__Apply what you read__
1 - Decide whether each statement below agrees with the text on Memorial Day car sales. Answer yes or no for each one, and quote the words of the text that settle it.
(a) Kelley Blue Book puts the average price of a new car at close to $47,000.
(b) Cox Automotive reports an increase in vehicle supply for March compared with 2021.
(c) Dealers are more motivated this year to offer incentives such as cash back.
2 - Write the next part of the text on Memorial Day car sales, continuing after its final paragraph.

__Text__
===

If you have flipped through channels lately you have likely been met with ads for Memorial Day sales at car dealerships. And while Memorial Day weekend is known for steep vehicle discounts, this year’s sale will take some extra consideration.
The average used vehicle is around $28,000, and the average for a new car is even higher at close to $47,000, according to Kelley Blue Book. But this high vehicle cost, due in part to continued supply chain issues, doesn’t mean that a deal is out of reach — just be ready to make some preparations ahead of time.
This year’s Memorial Day sales will be limited
Historically, Memorial Day has been one of the best times to find a great car deal. But this year will likely leave drivers with less luck when it comes to making a purchase.
Limited vehicle stock
The industry is still unable to catch up with the consumer demand. Dealers are selling vehicles at lightning-fast speed due to the small number of available vehicles. Cox Automotive reports a 1.5 million decline in vehicle supply for March compared with 2021.
As factories halted production, the shortage of semiconductor chips led directly to fewer vehicles at the dealership. This shortage created a time of increased need and low supply. And when shopping this Memorial Day weekend, you will likely still be met with less vehicle availability.
With fewer vehicles available, dealers are likely not feeling as much pressure to sell vehicles as they would have in years past. With so many drivers desperate for cars, they’re not as motivated to offer incentives like cash back or rewards.

===

Stored items
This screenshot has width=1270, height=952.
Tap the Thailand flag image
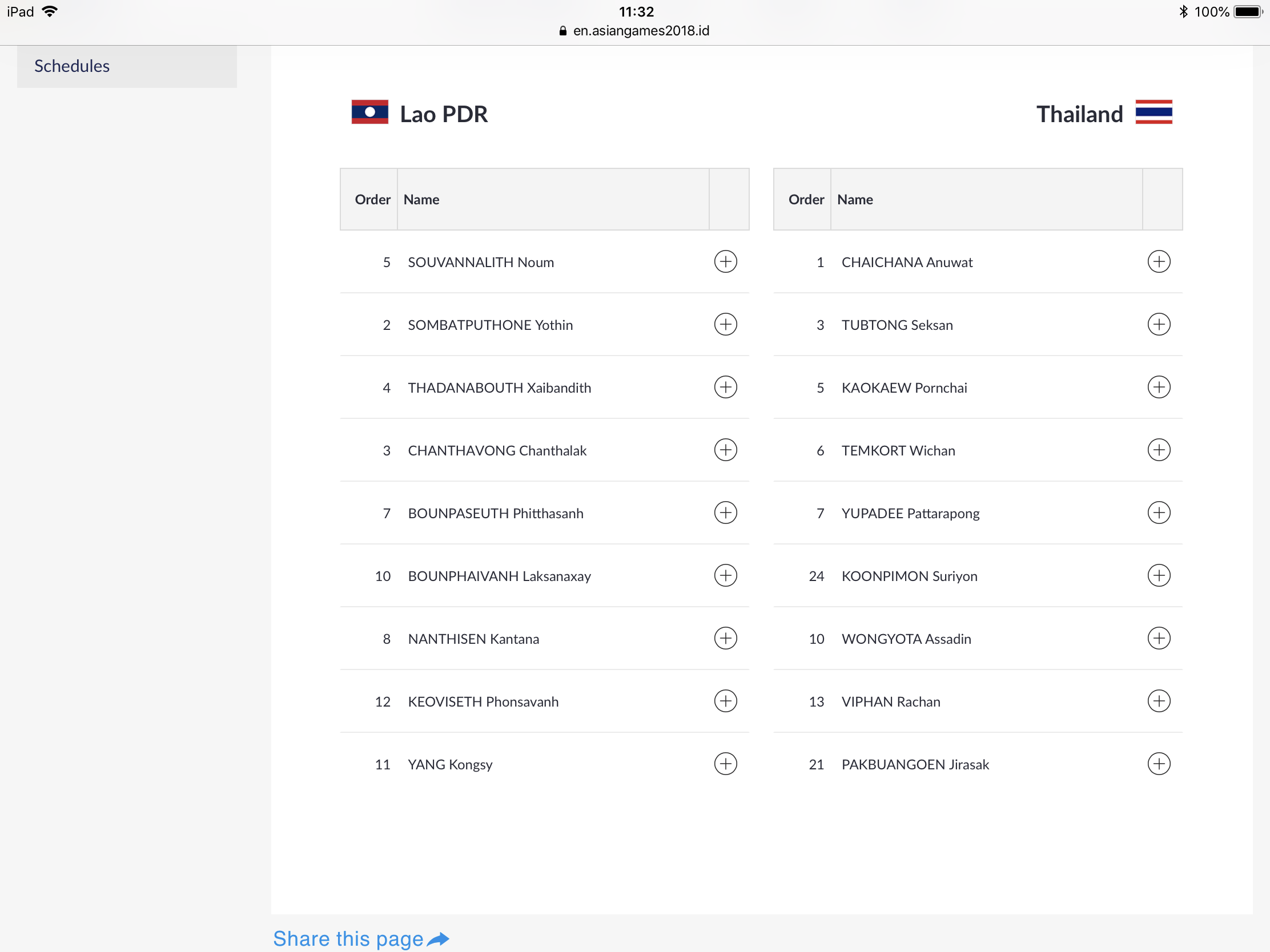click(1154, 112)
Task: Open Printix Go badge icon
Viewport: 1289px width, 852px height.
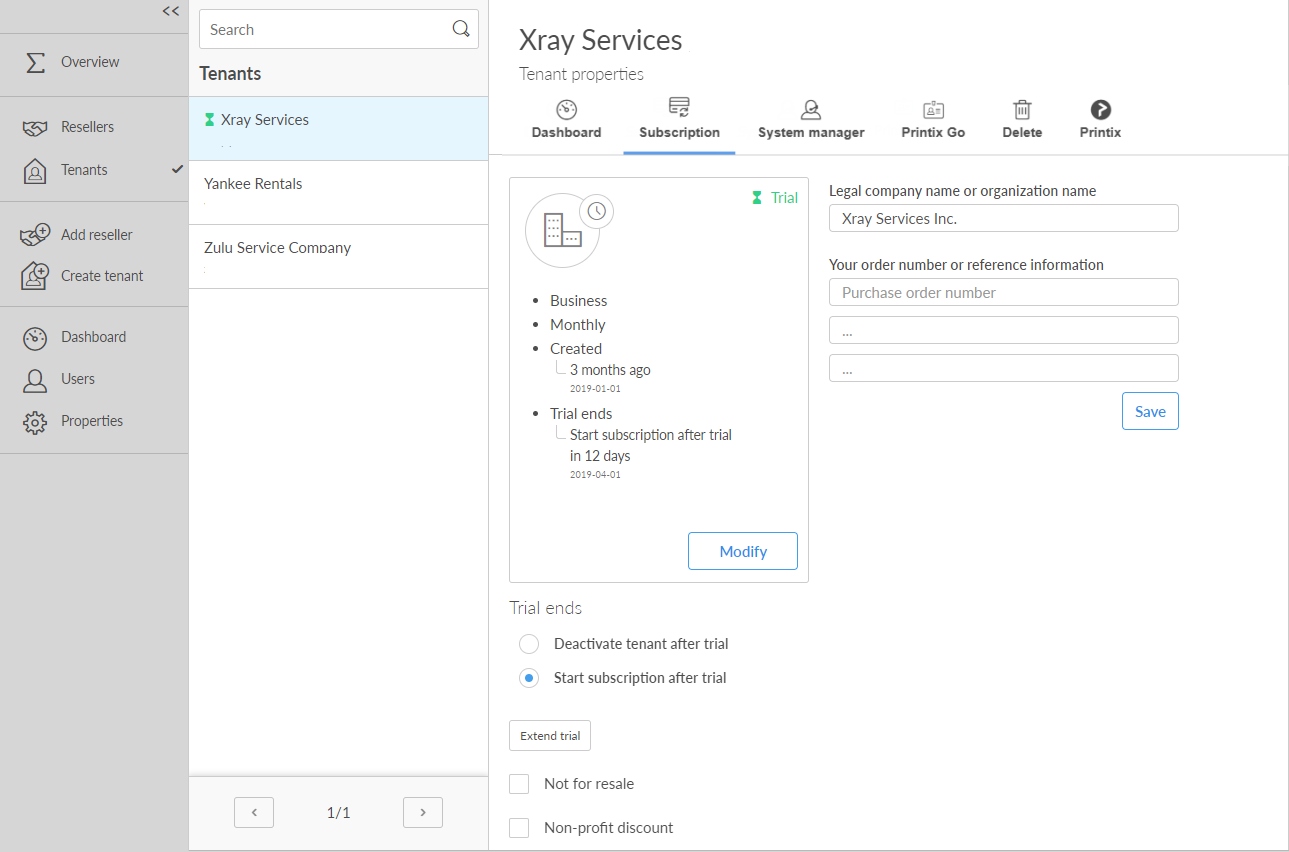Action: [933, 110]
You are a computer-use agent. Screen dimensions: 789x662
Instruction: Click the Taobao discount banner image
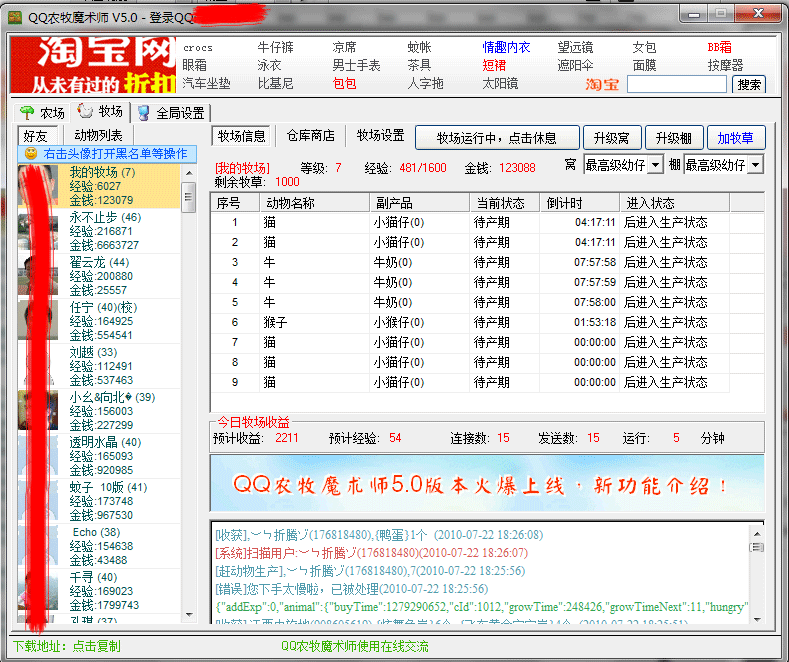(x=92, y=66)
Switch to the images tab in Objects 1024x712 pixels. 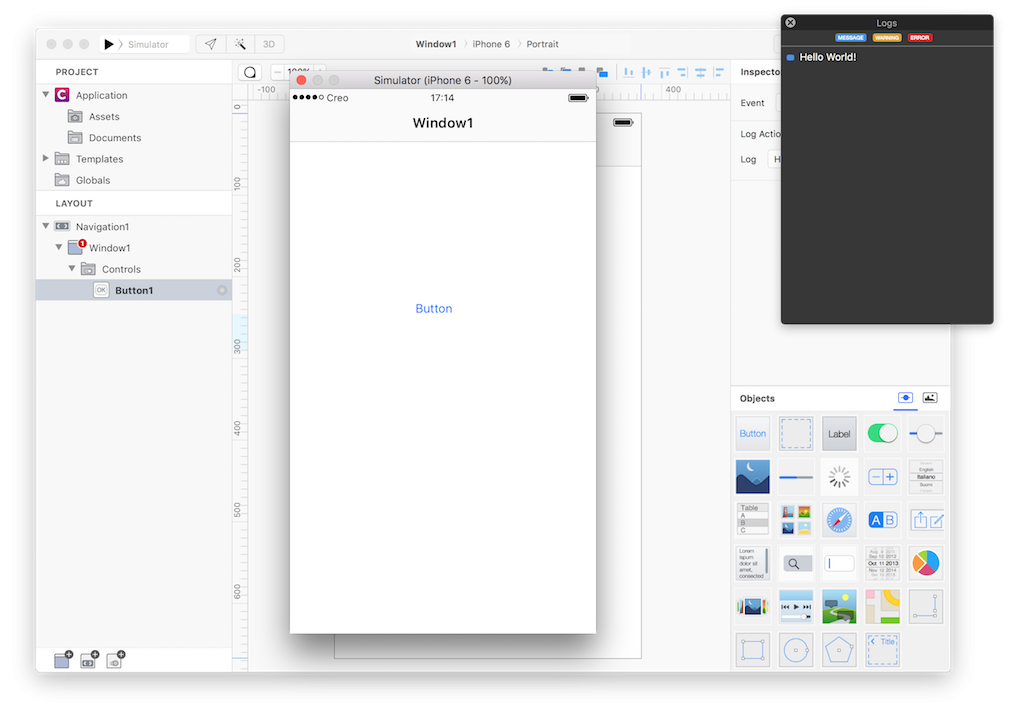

===

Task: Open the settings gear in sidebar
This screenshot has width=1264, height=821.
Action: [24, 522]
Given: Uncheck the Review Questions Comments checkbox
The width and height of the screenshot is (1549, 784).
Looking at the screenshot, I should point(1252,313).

===

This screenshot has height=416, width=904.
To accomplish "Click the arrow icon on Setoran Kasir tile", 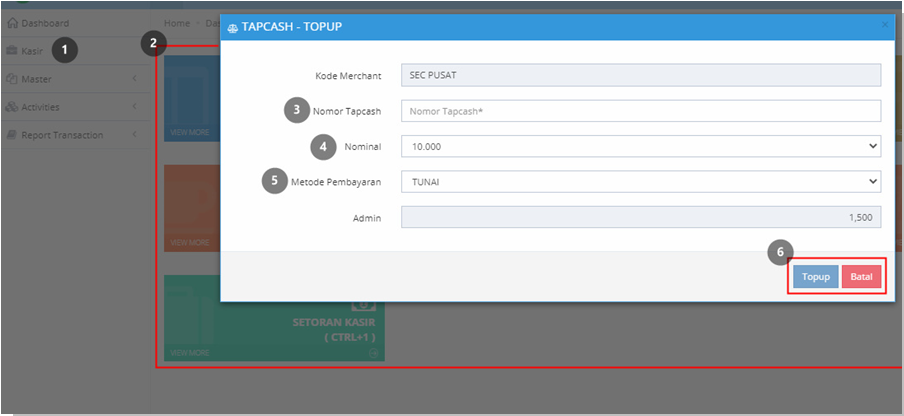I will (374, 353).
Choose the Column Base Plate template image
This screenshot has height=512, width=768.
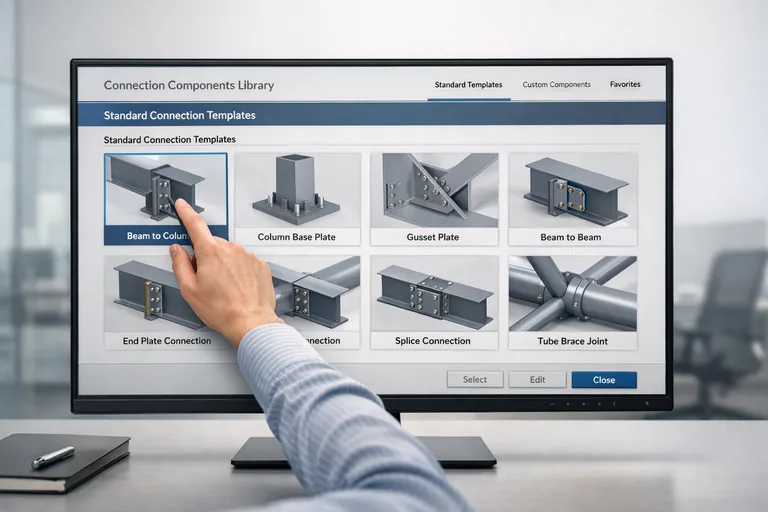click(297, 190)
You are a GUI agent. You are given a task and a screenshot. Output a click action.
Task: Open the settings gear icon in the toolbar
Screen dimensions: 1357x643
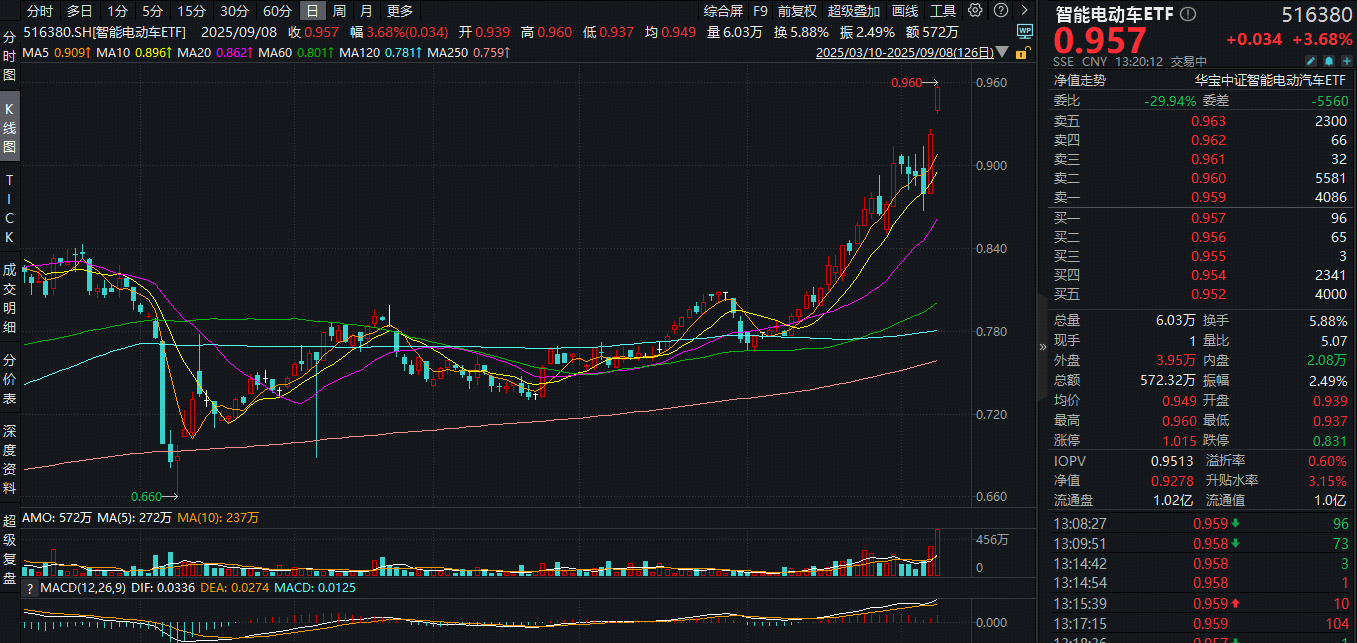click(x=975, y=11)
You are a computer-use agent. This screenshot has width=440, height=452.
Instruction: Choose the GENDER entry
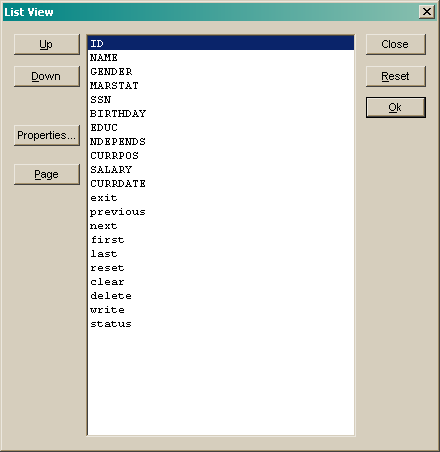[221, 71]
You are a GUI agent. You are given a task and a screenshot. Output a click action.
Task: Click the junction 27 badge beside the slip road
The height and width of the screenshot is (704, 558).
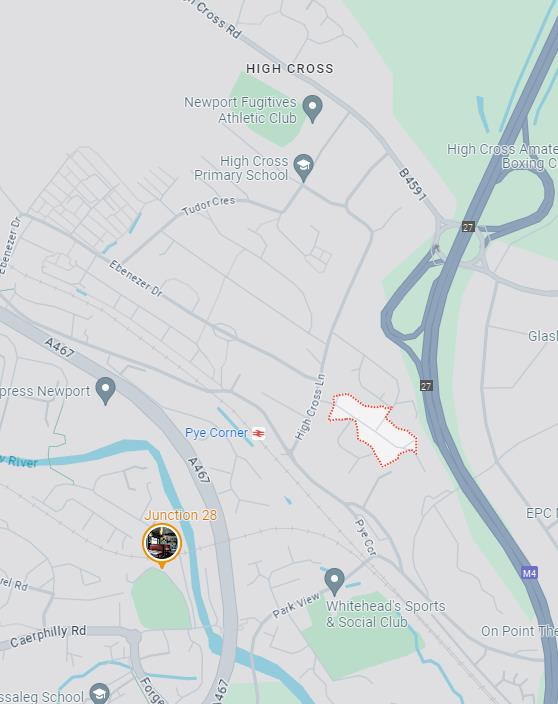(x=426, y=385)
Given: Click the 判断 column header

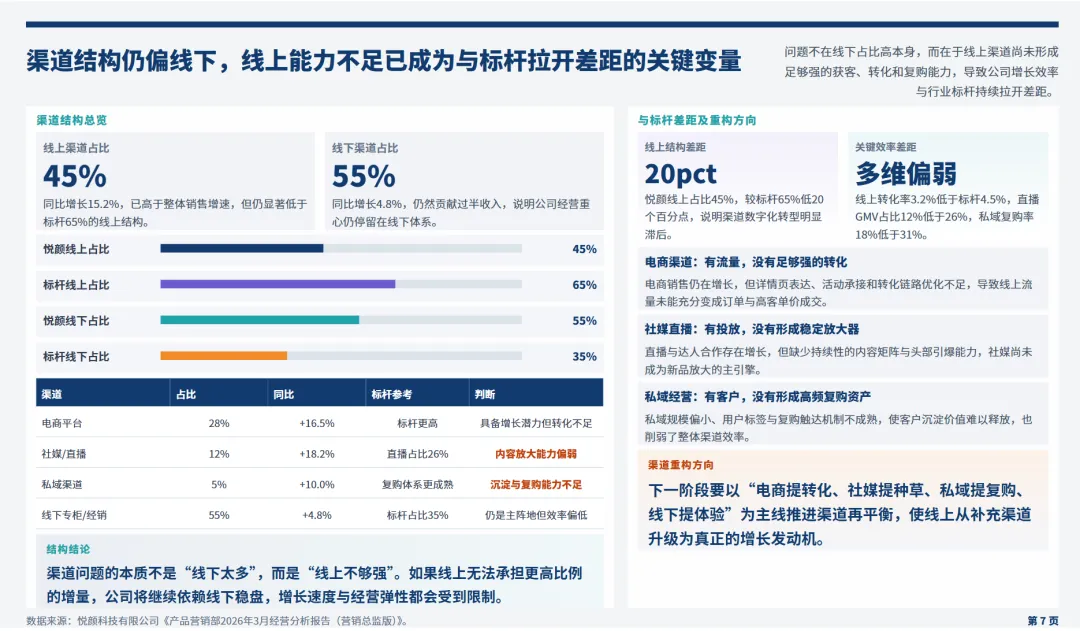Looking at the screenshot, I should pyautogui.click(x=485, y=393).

===

__Results of the exercise__
1 -
(a) Yes: "the average for a new car is even higher at close to $47,000, according to Kelley Blue Book"
(b) No: "Cox Automotive reports a 1.5 million decline in vehicle supply for March compared with 2021."
(c) No: "they’re not as motivated to offer incentives like cash back or rewards."

2 -
In prior years, this holiday weekend was full of different incentive options, but dealers won’t really need them to sell vehicles in 2022. J.D. Power notes in its 2022 forecast that incentive spending per unit is expected to reach $1,044 — down from $3,334 just one year ago.
Less vehicle supply also means more drivers vying for the same vehicle. This increased competition will likely make getting your dream vehicle more of a challenge. Many buyers are ready to spend over the asking price to get the vehicle they want before another driver does.
This greatly shifts the playing field and gives dealers the upper hand when it comes to pricing. The average price for a used vehicle is selling for around 28 percent higher than this time last year. And with a 2021 Cox Automotive survey finding that 42 percent of buyers are willing to pay over MSRP it’s almost guaranteed you’ll face a good deal of competition.
How to get the best deal despite limitations
If you are set on driving away with a new set of wheels following the upcoming Memorial Day weekend, there are a few tips you can follow to get the best deal — even with fewer vehicles available on the lot.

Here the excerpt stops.